Please convert the lines below into a Markdown table with two columns, Row and Line, giving each line its number and skipping any blank lines.

◇ ◇ ◇ ◇ ◇ ◇ ◇

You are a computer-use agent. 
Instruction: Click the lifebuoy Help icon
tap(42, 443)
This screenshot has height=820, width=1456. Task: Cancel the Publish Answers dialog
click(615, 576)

◇ ◇ ◇ ◇ ◇ ◇ ◇

__Result__:
| Row | Line |
|---|---|
| 1 | You are a computer-use agent.  |
| 2 | Instruction: Click the lifebuoy Help icon |
| 3 | tap(42, 443) |
| 4 | This screenshot has height=820, width=1456. Task: Cancel the Publish Answers dialog |
| 5 | click(615, 576) |